Mas as autoridades encarregadas de propaganda em geral não tentam censurar reportagens estrangeiras como fazem com as publicações domésticas. Por isso, jornais, revistas e estações de radiodifusão estrangeiros às vezes investigam questões políticas e sociais delicadas, incluindo surtos de doenças e incidentes de protestos, que a mídia local não pode noticiar livremente.

Não está claro se os comentários de Wang Yongqing - que foram feitos depois que ele apresentou observações preparadas a um grupo composto principalmente de jornalistas estrangeiros no briefing - representavam uma decisão do governo de impor novas restrições a organizações noticiosas estrangeiras, ou eram uma expressão de suas opiniões pessoais.

O briefing foi realizado com o objetivo de tranqüilizar a mídia noticiosa: o vice-ministro procurou deixar claro que a finalidade principal do anteprojeto era punir autoridades públicas que falharam no trato de incidentes súbitos - como emergências sanitárias ou acidentes em minas de carvão. A principal seção da extensa proposta estabelece regras para responsabilizar funcionários públicos pela maneira como eles administram e reportam emergências.

A cláusula referente à mídia noticiosa, afirmou Wang, foi incluída para impedir um comportamento malicioso de jornalistas que enganem deliberadamente o público.

O governo aprecia e "até mesmo depende" da mídia noticiosa para noticiar ativamente eventos súbitos, e a lei não deveria impedi-la de expor a corrupção, desde que suas reportagens se mostrem exatas, disse Wang.


REAÇÃO VIGOROSA

No entanto, o briefing poderá não tranqüilizar as organizações noticiosas chinesas, que reagiram de forma inusualmente vigorosa. Algumas delas consideram o anteprojeto um passo atrás para a liberdade de imprensa.

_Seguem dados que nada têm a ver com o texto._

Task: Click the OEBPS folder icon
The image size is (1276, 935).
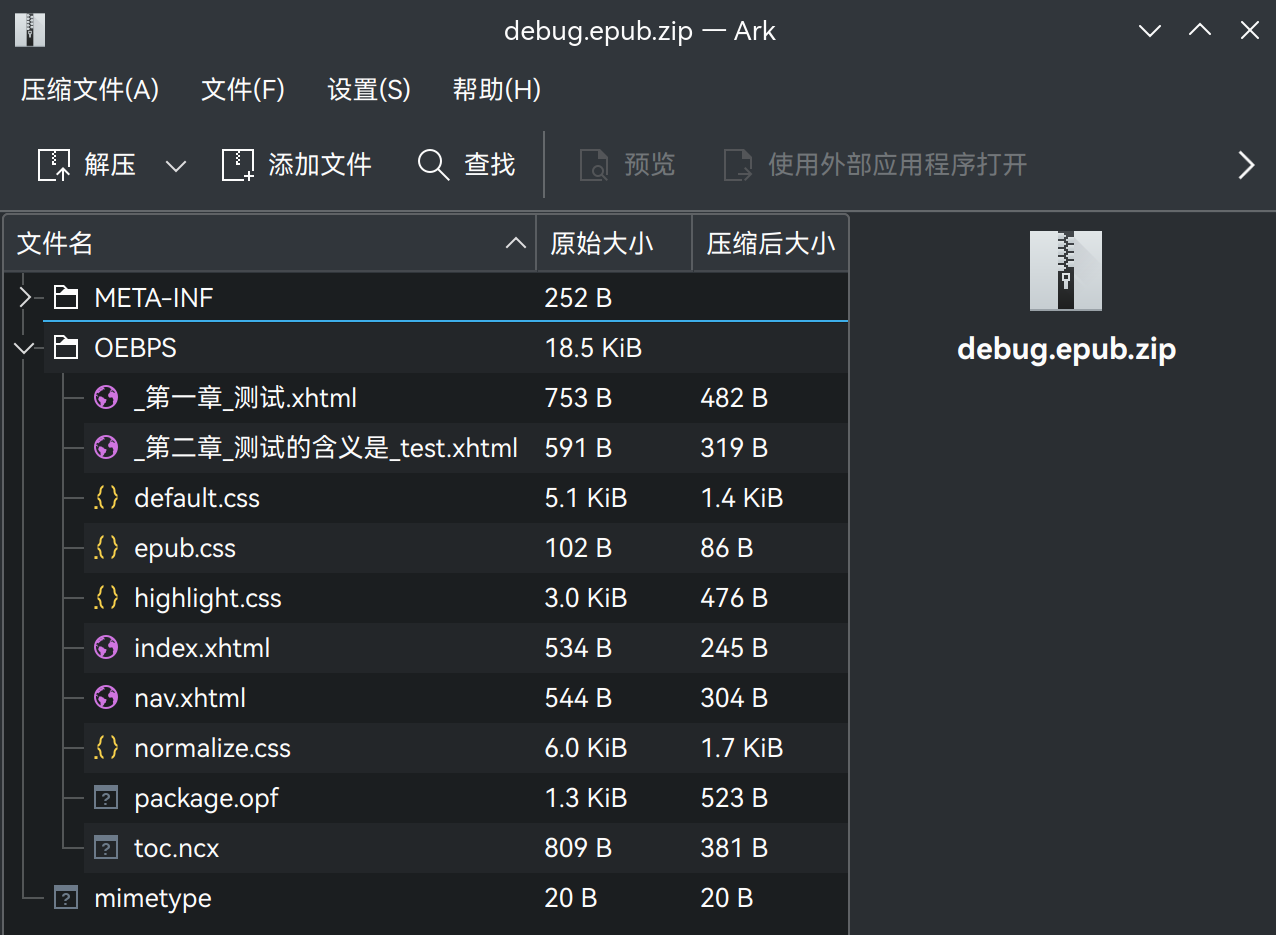Action: [x=65, y=347]
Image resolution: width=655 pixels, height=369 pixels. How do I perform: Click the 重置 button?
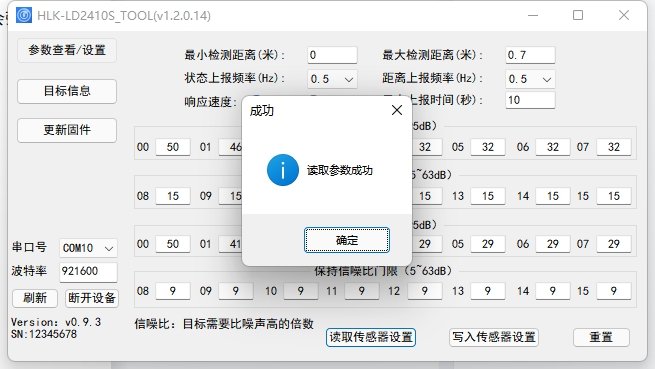601,337
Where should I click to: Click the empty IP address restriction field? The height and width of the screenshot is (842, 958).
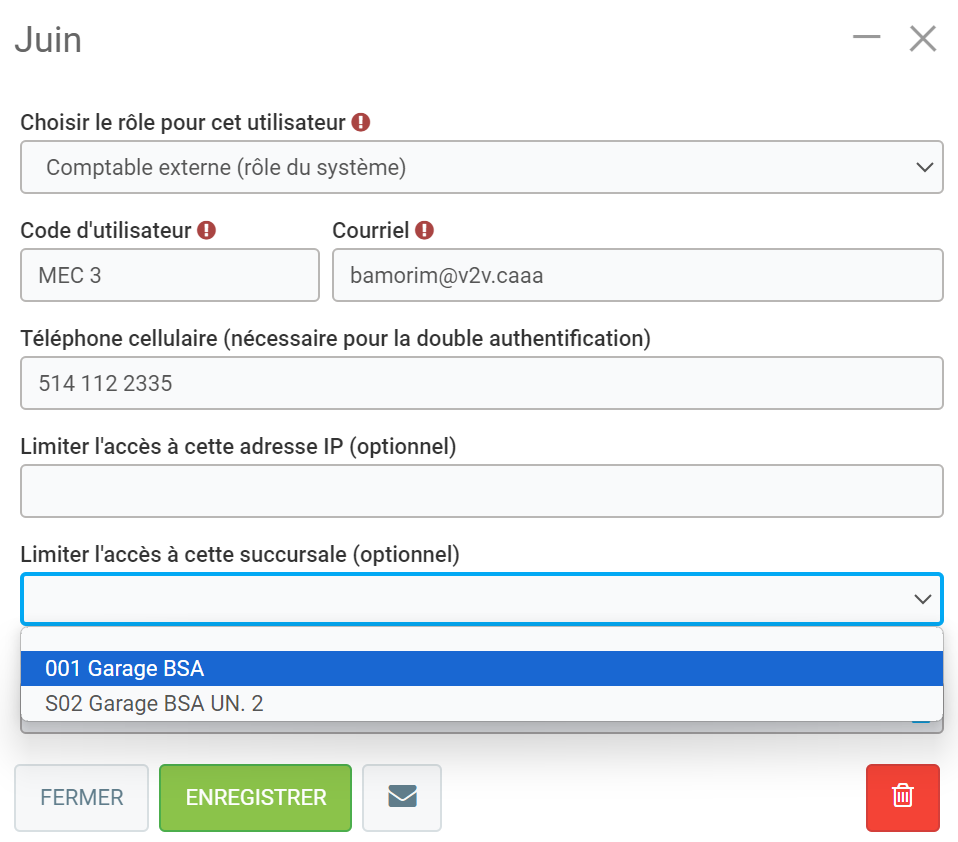click(x=481, y=491)
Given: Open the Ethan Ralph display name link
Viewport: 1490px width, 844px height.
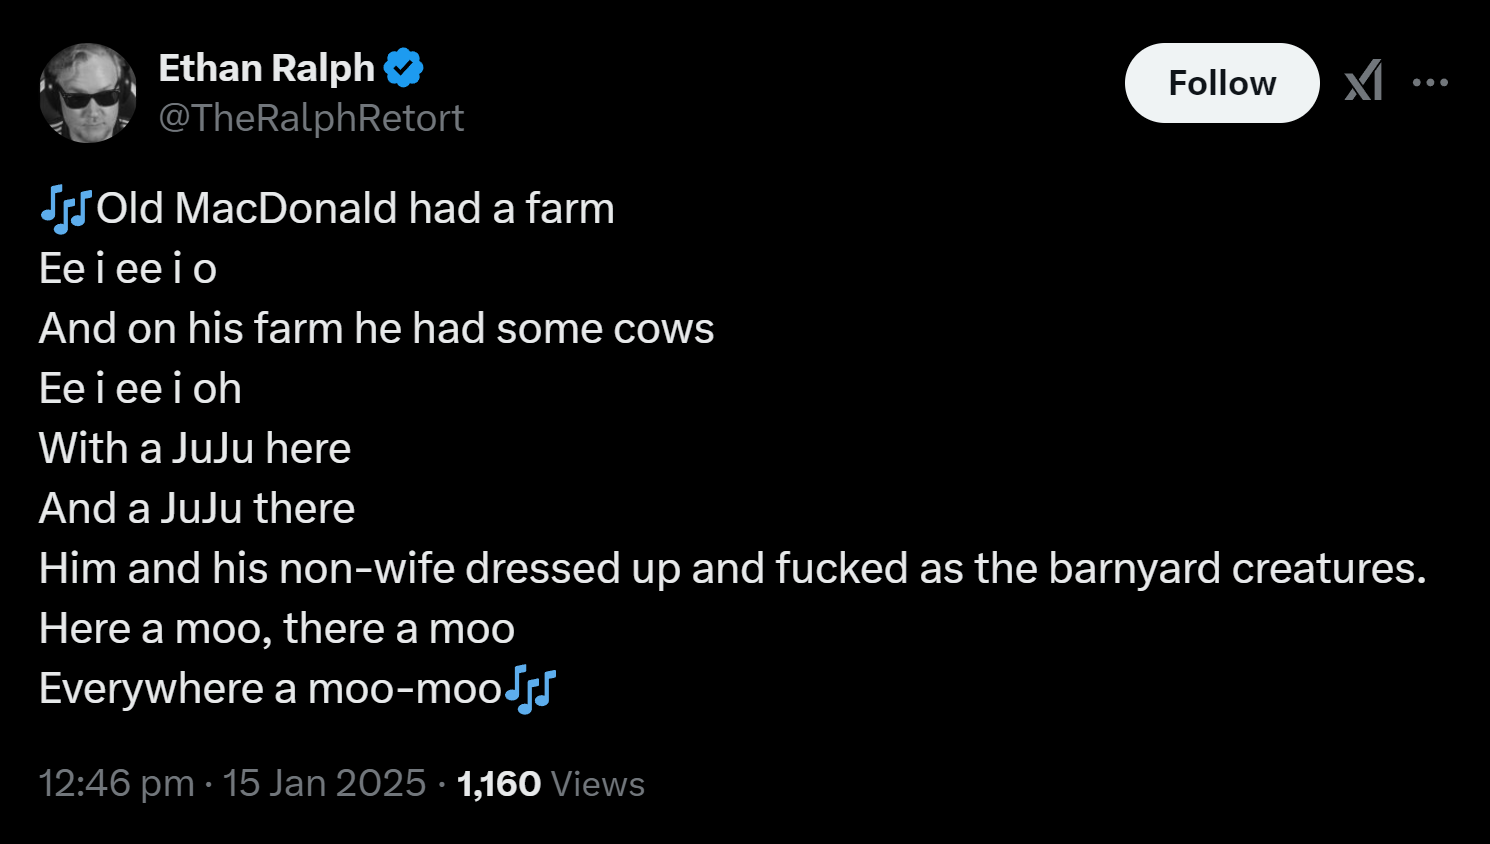Looking at the screenshot, I should point(266,68).
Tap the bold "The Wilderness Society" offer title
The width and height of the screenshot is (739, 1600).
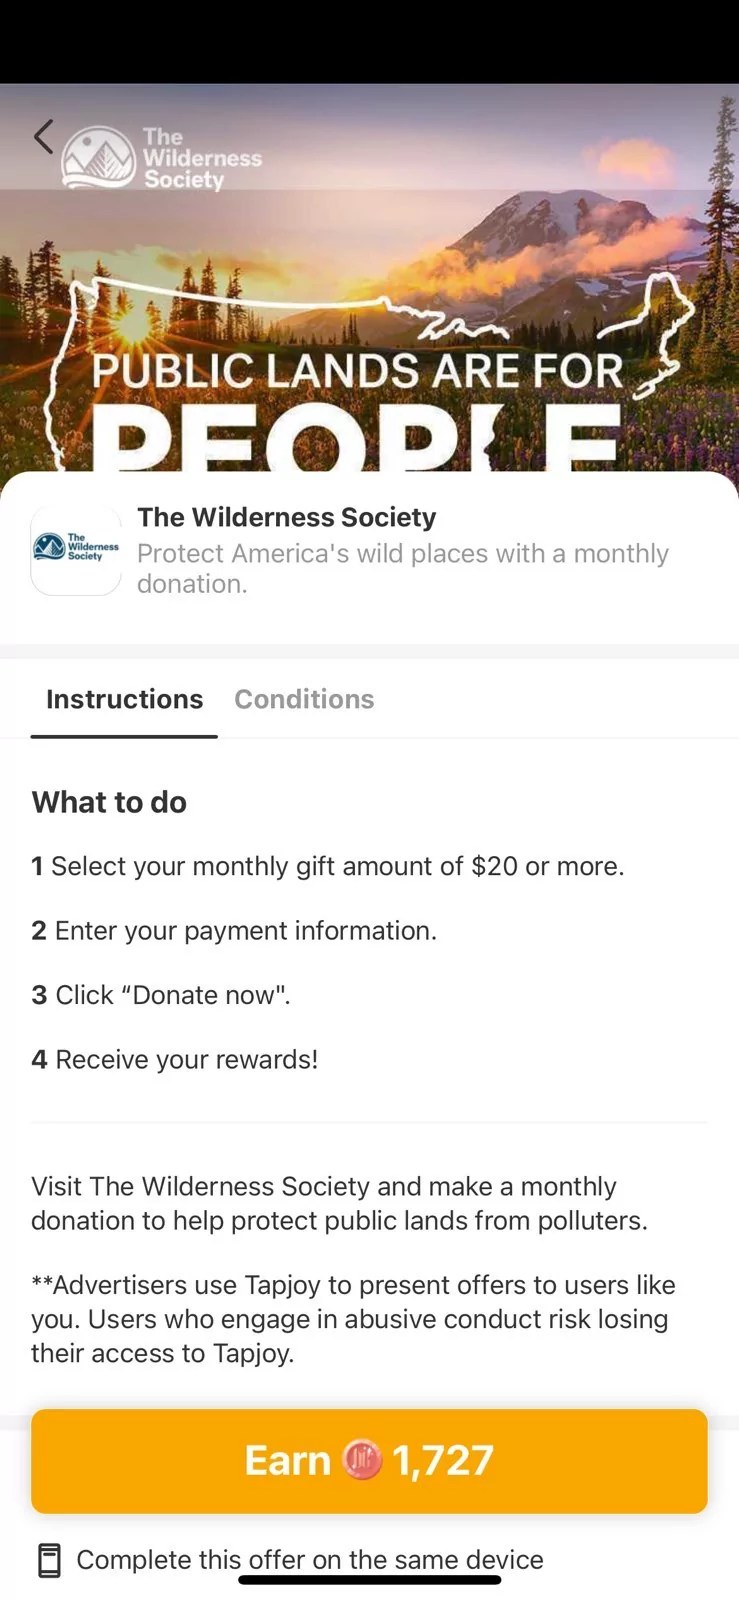click(x=287, y=517)
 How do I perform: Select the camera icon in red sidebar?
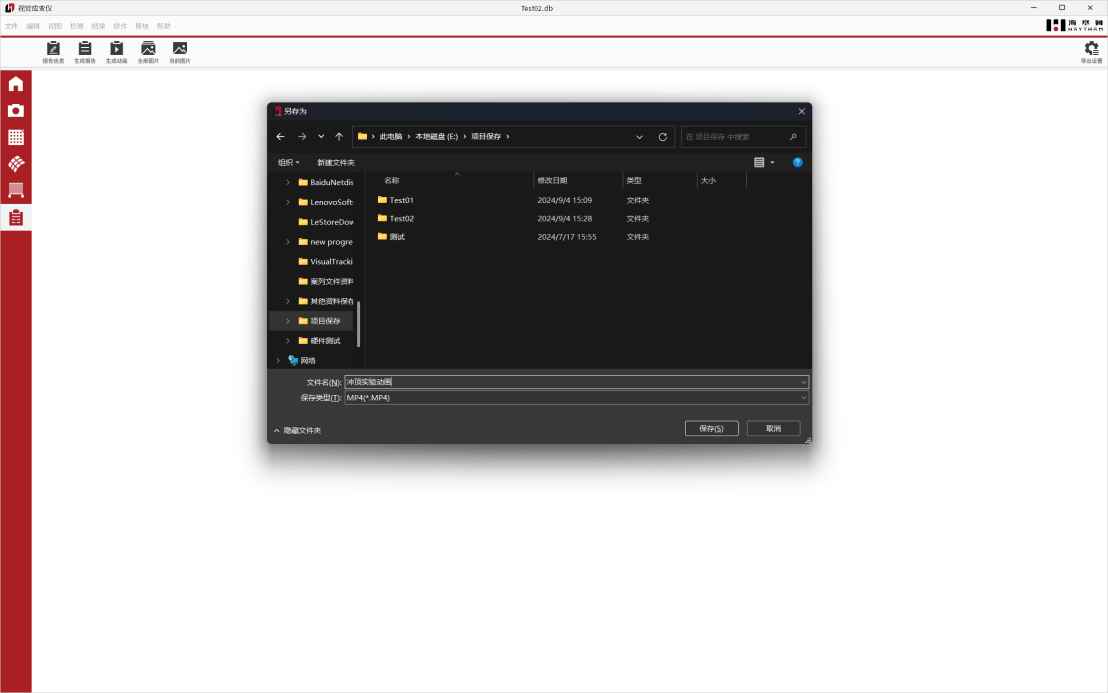coord(16,111)
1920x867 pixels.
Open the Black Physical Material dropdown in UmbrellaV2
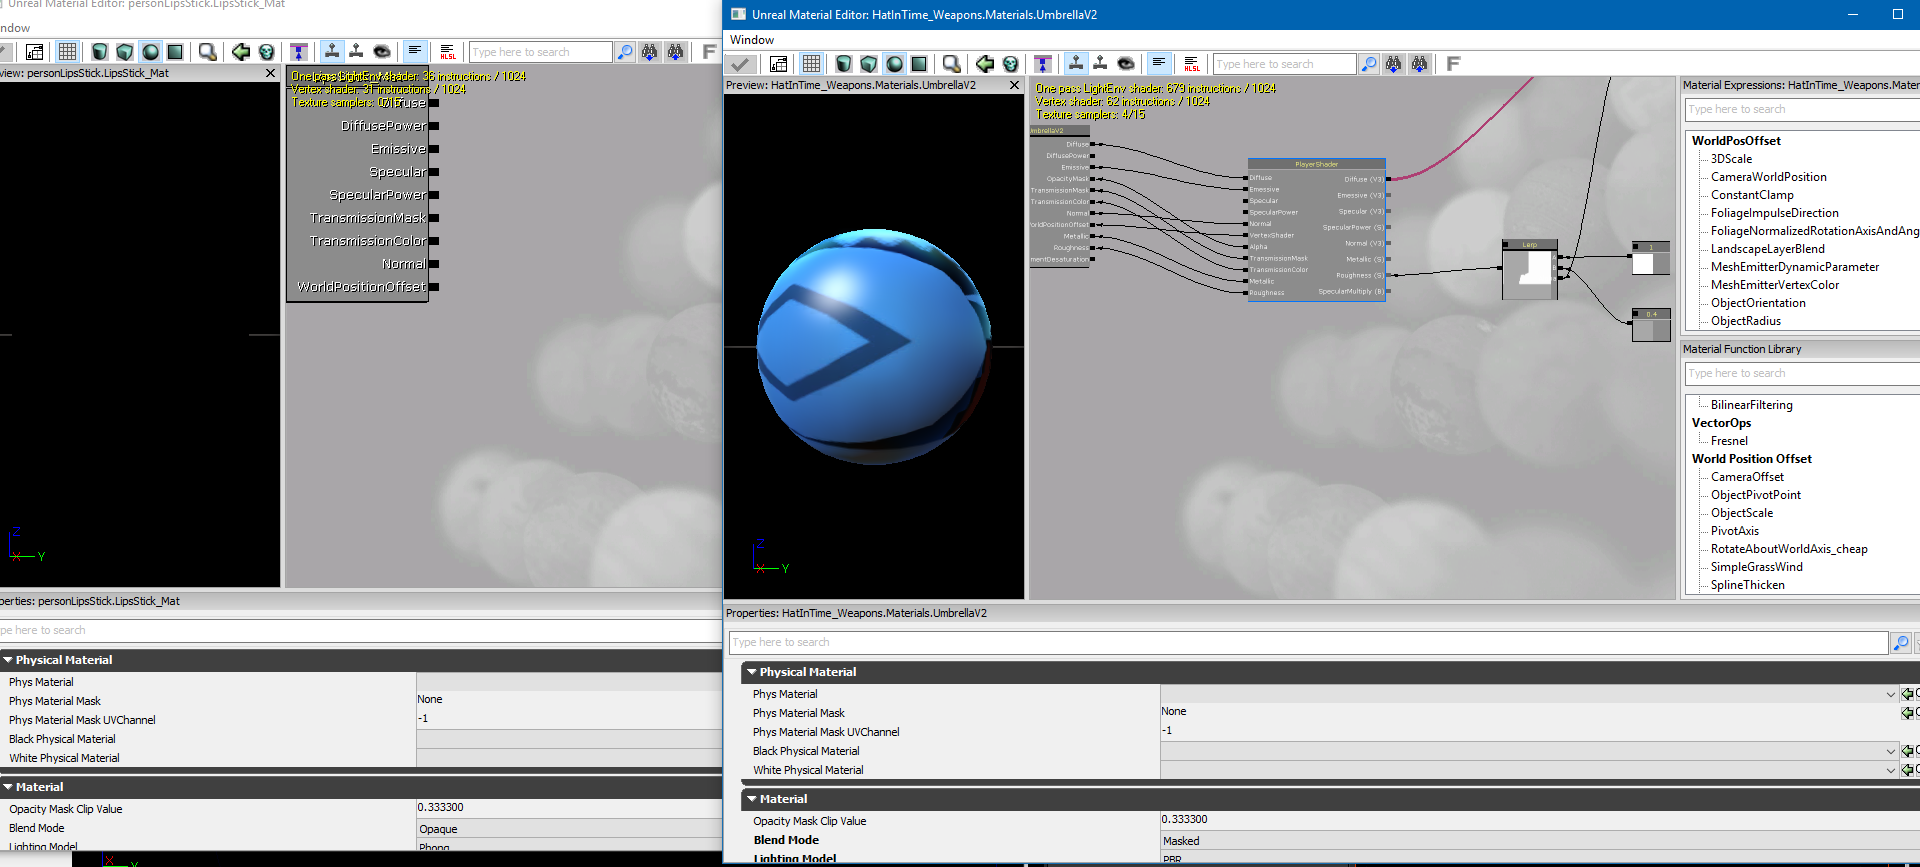[1890, 751]
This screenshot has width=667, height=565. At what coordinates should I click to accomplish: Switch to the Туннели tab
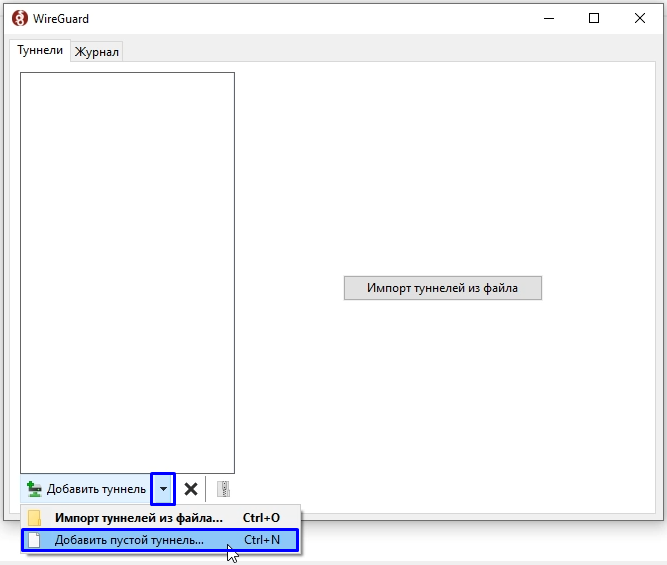[40, 50]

Os críticos afirmam que a lei poderá ser usada por autoridades públicas para impedir a cobertura de greves, levantes, epidemias ou acidentes que elas queiram manter secretos. As autoridades encarregadas da propaganda já exercem uma influência considerável sobre a mídia noticiosa chinesa nesses assuntos, mas seu poder tende a ser informal, não codificado em lei.

O anteprojeto de lei diz que jornais, revistas, sites noticiosos na web e estações de televisão serão penalizados com multas de US$ 6.250 a US$ 12.500 toda vez que publicarem informações sobre um evento súbito "sem autorização."

Wang disse que as multas poderão não ser legalmente impostas a menos que as autoridades públicas tenham, elas próprias, adotado os procedimentos adequados no tratamento de eventos súbitos, e depois somente se as reportagens em questão forem consideradas falsas e perniciosas.

Mas a proposta suscitou amplas preocupações porque, segundo os jornalistas, um problema muito comum é as autoridades públicas locais tentarem restringir a cobertura da mídia temendo a agitação social, ou temendo que elas possam perder a confiança de seus superiores. Pela nova lei, seriam as autoridades locais que decidiriam sobre a aplicação de multas à mídia noticiosa.

Alguns jornais e revistas chineses atacaram o anteprojeto e o consideraram mal orientado, pedindo ao Legislativo que o revise.

"Acreditamos que o espírito de jornalismo vigilante deve ser mantido nesta lei", escreveu um comentarista de um jornal local, Chang Ping. "Mas na verdade esse projeto, em sua forma atual, faz exatamente o oposto disso e representa, sem dúvida, um passo atrás", acrescentou.